The adversarial relationship between large, established beer brewers and their small, "craft" counterparts is as much about the ideology behind the beer as it is about what's in the bottle or cans. It's broadly palatable light lager versus more complex styles, it's embraced familiarity versus constant experimentation, it's sprawling distribution networks versus word of mouth, it's a global marketplace versus local markets.
Then again, sometimes it's just about simple business.
Those broader conflicting concepts tend to inflate just about any squabble between large and small brewers into David-and-Goliath narratives. When small Tennessee brewer Calfkiller got into a tussle with Anheuser-Busch InBev (BUD) over old kegs that Calfkiller says A-B wanted back, Calfkiller took to its Facebook page and tapped out a lengthy screed about how its tiny operation was being bullied by the big, bad brewer.
Though the plan worked and Calfkiller kept all its kegs -- even giving A-B a rare “thank you, Budweiser” from a craft brewer on Facebook (FB) a few days later -- it's a prime example of the kind of beer battles brewers should be avoiding.
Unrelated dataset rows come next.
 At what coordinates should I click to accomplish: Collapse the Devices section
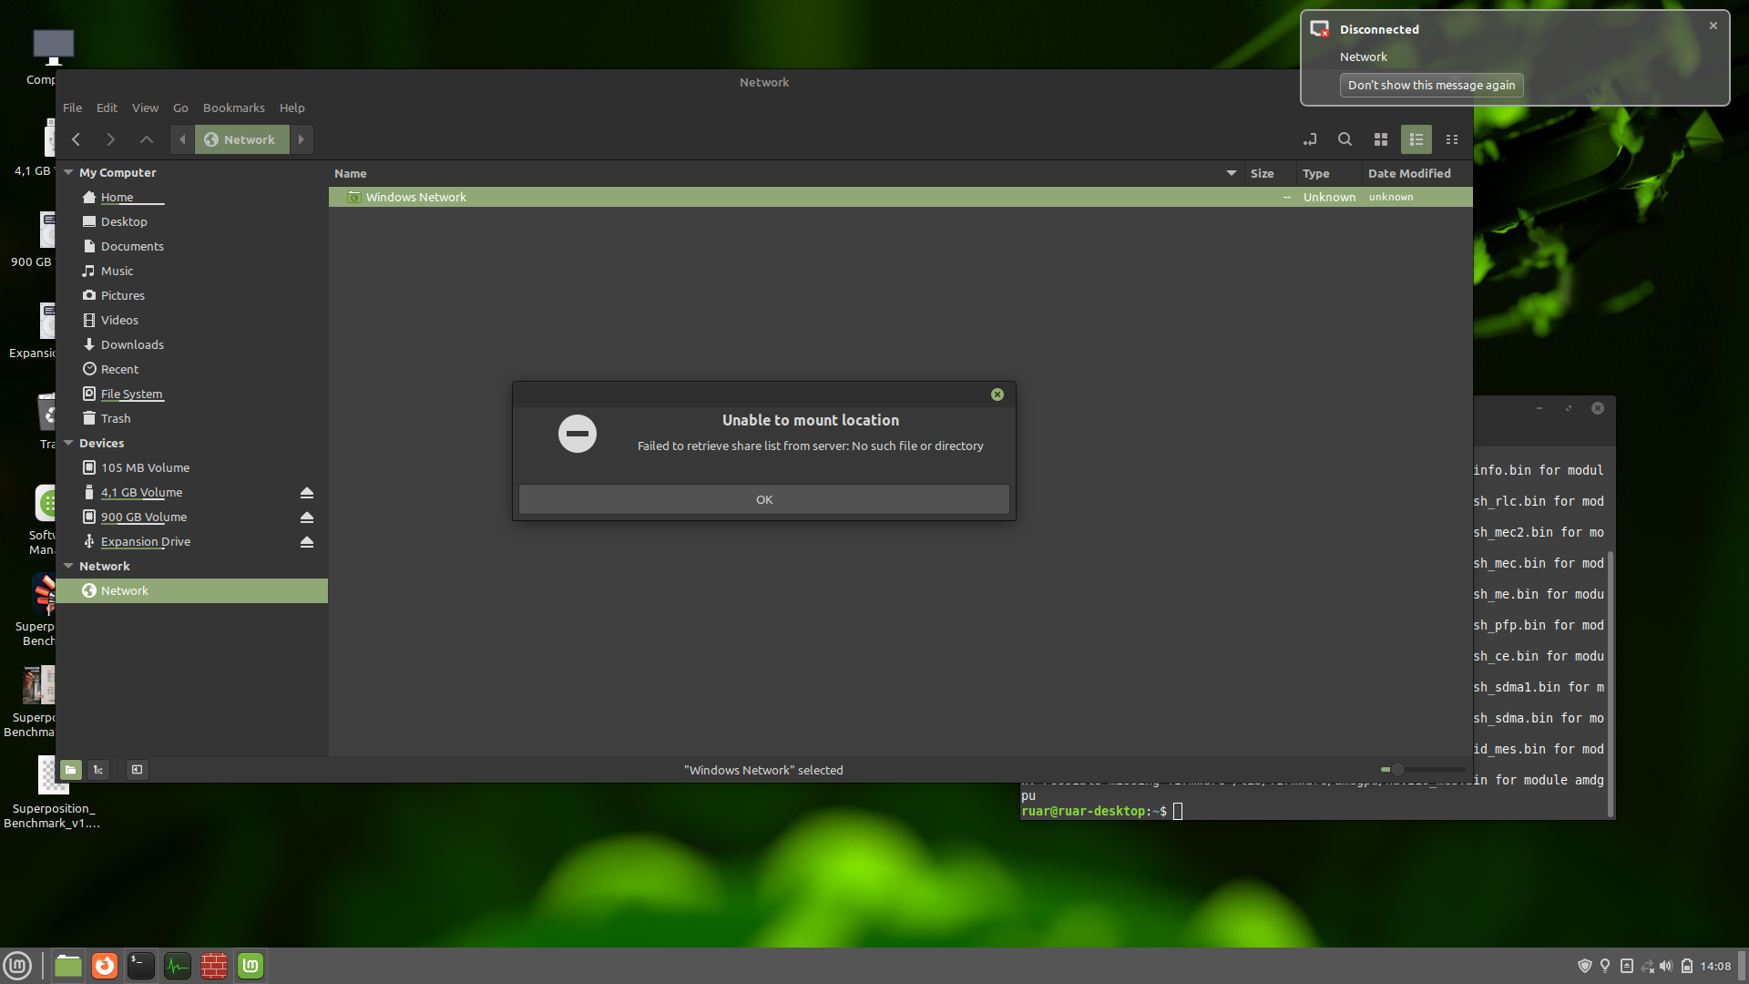tap(68, 443)
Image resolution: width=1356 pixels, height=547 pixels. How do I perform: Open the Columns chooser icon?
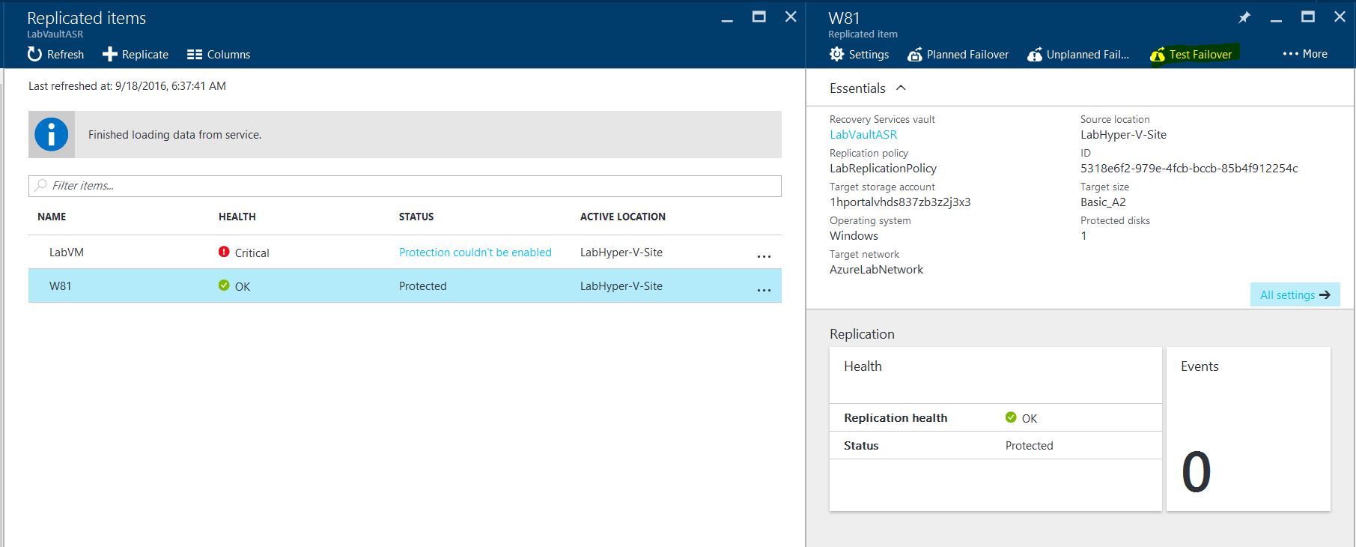click(195, 55)
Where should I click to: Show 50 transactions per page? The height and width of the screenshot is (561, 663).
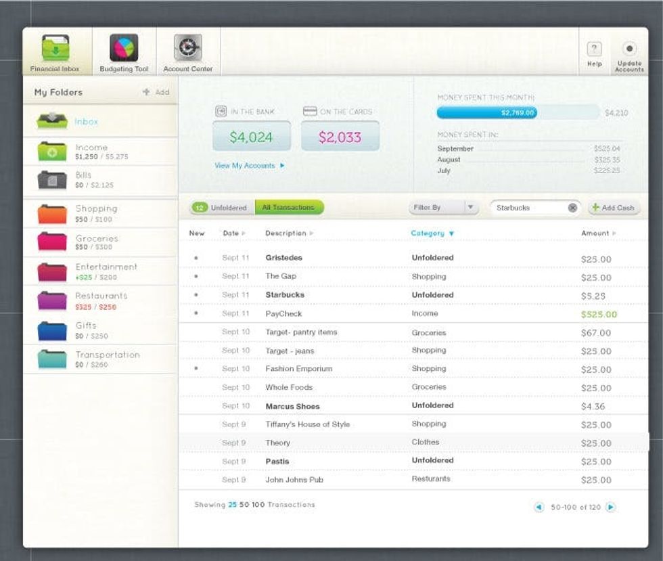pyautogui.click(x=244, y=505)
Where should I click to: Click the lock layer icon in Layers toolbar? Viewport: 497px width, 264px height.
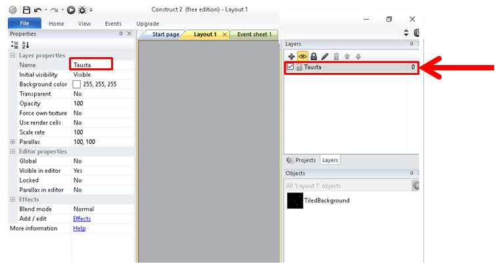click(314, 56)
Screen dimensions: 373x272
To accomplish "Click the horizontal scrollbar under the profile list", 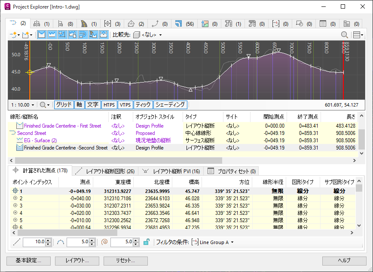I will pyautogui.click(x=129, y=160).
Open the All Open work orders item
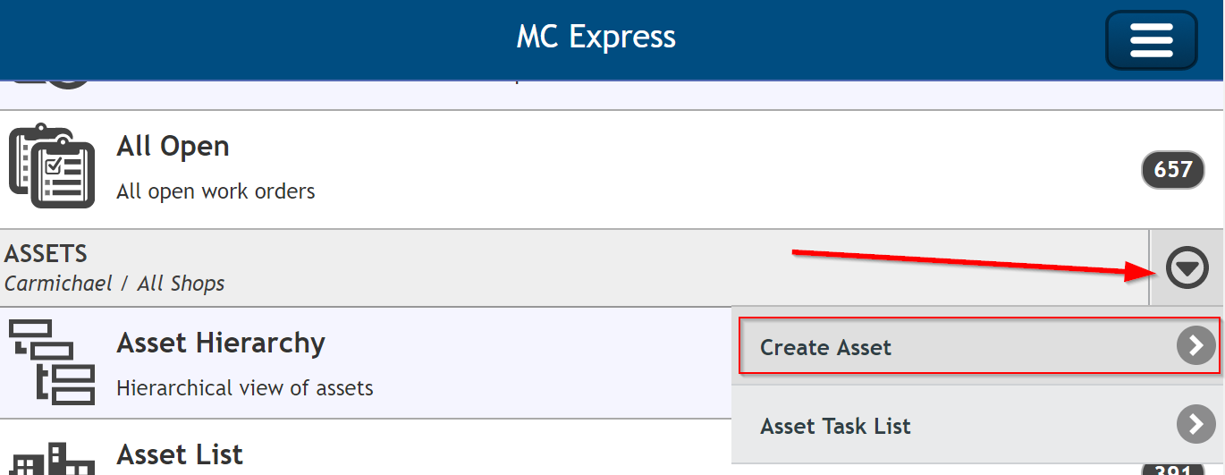 tap(613, 169)

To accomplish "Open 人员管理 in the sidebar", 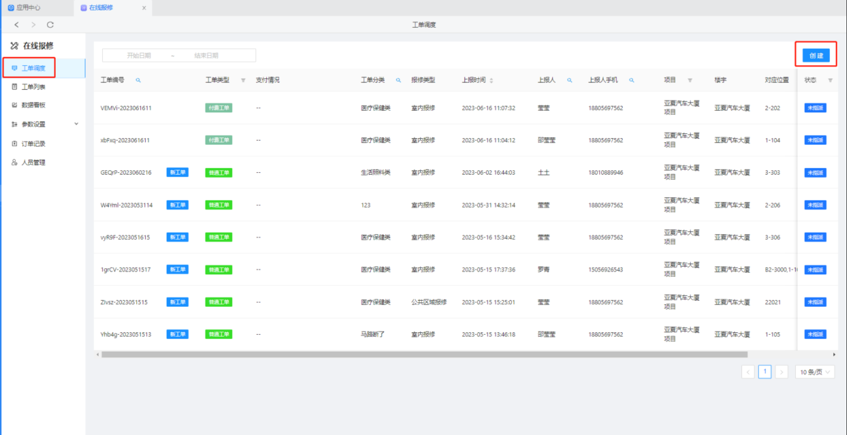I will tap(33, 163).
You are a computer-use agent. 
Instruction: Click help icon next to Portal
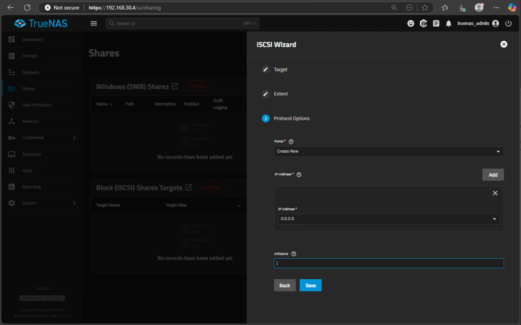292,142

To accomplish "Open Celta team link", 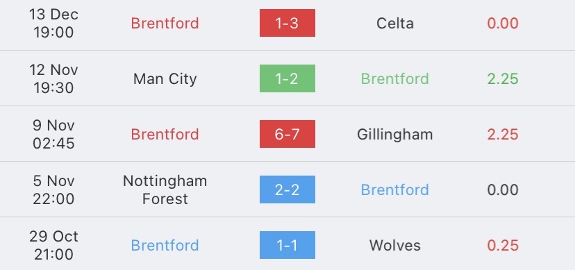I will (395, 24).
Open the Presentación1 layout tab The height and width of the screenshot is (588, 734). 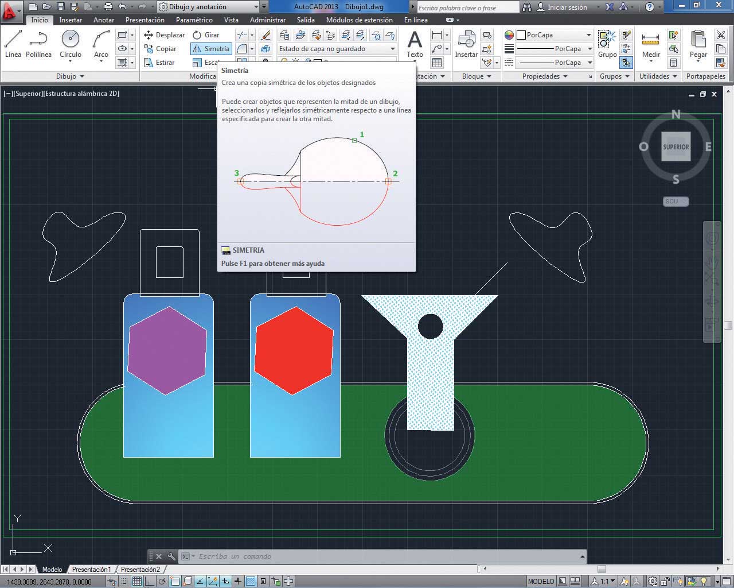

Kegs are a touchy subject throughout the beer industry regardless of the size of the brewery sending them out. When kegs leave a brewery's loading dock, they do so as property of a brewery that's basically on loan to the folks taking them. The $20-or-so deposit a buyer puts down on the keg isn't its official value -- which can reach beyond $120 for an empty half-barrel -- but a means of making sure those kegs are returned.
In Anheuser-Busch's case, those kegs have metal stamping on them that clearly marks them as property of Anheuser-Busch InBev and instructs those in possession of them to send them back home through proper channels as quickly as possible. Basically, if a frat decides to eat $20 to give themselves a piece of furniture for a semester or a group of overnight campers doesn't feel up to hauling a keg out of a canyon with them early in the morning, that deposit will go to whoever steps up and returns it.
Some kegs get lost along the way. They're sold for scrap at $25 to $35 more than their deposit price or have their stamping hammered out or plated over to be sold in the secondary market. With A-B claiming that it doesn't sell kegs, as it did in the Calfkiller case, the brewery is free to come collect any keg that still has a stamp on it and is reported back to an A-B distributor. Though a small brewer may have bought the old kegs in good faith, they basically just received stolen property.
Craft brewers themselves have been on A-B's side of the equation and haven't liked it very much. CNBC discovered that keg thefts are becoming increasingly common, with the Beer Institute reporting that 300,000 kegs a year are stolen, costing breweries $30 million to $50 million. That includes brewers like New Belgium Brewing Co. in Fort Collins, Colo. -- considered the third-largest craft brewer in America behind Sierra Nevada and Samuel Adams brewer Boston Beer Co. (SAM) -- which began using radio frequency devices to keep track of kegs four years ago.